The main strengths of this study are its autopsy-based design, enabling simultaneous sampling of four anatomically and functionally distinct muscles from the same individuals, and the combined assessment of fibre type, IMCL and 3D capillary architecture. This design reduces interindividual variability, a major confounder in biopsy-based research, and provides a structurally coherent view of how T2DM affects the muscular system. However, several limitations should be acknowledged. The cohort consisted solely of older male individuals, limiting generalisability to women and younger age groups, in whom sex hormones and physical activity patterns may influence muscle phenotype and vascularisation. The post-mortem, cross-sectional design precludes assessment of dynamic perfusion, mitochondrial function or muscle performance, and structural preservation therefore cannot be directly equated with preserved functional capacity (Eržen et al. 2018). Mitochondrial enzyme histochemistry was not performed because, in post-mortem muscle, interpretation of enzyme-based histochemical readouts would require dedicated validation and standardisation of post-mortem interval-related and tissue-handling effects across all four muscles, which was beyond the scope of the present study; accordingly, the present data do not directly address mitochondrial alterations reported in skeletal muscle in T2DM (Kelley et al. 2002). An additional limitation of the autopsy-based design is that agonal physiology cannot be fully controlled. Pre-mortem hypoxia and hemodynamic instability can affect endothelial barrier function and capillary permeability, and hypoxia can also alter skeletal muscle fatty acid handling and intracellular lipid composition (Morash et al. 2013). Post-mortem tissue studies also indicate that death-related and post-mortem factors may influence biological readouts in a tissue-specific manner (Ferreira et al. 2018). Although all samples were collected within 24 h post-mortem, and tissues were grossly well preserved, subtle autolytic or fixation-related effects cannot be fully excluded.
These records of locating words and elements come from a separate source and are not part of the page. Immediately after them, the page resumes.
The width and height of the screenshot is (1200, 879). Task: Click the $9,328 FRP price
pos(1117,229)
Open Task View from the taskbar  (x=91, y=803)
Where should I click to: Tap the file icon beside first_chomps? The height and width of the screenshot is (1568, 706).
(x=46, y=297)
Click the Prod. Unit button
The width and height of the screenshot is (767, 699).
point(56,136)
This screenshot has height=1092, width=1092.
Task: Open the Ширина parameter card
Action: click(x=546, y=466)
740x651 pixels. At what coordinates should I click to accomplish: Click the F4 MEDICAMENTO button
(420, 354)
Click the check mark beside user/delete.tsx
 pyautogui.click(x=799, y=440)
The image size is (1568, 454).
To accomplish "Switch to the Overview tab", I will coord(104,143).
Furthermore, while cause-of-death data were available for all cases, agonal duration and peri-mortem treatment and medication data were not available in a standardised form, and cause-of-death profiles were not matched between groups. Therefore, the IMCL and microvascular findings should be interpreted as muscle-specific alterations observed in well-characterised autopsy cohorts, in which diabetes-related remodelling may be accompanied or modulated by agonal and peri-mortem factors. The T2DM group was also not BMI-matched to controls, so despite statistical adjustment for BMI, residual confounding by adiposity cannot be excluded, especially for IMCL-related outcomes and potentially for microvascular phenotypes linked to obesity-associated metabolic dysfunction. Finally, molecular markers of angiogenesis, oxidative metabolism and inflammation (e.g. VEGF, PGC-1α, TNFα) were not measured, so mechanistic interpretations remain hypothesis-generating.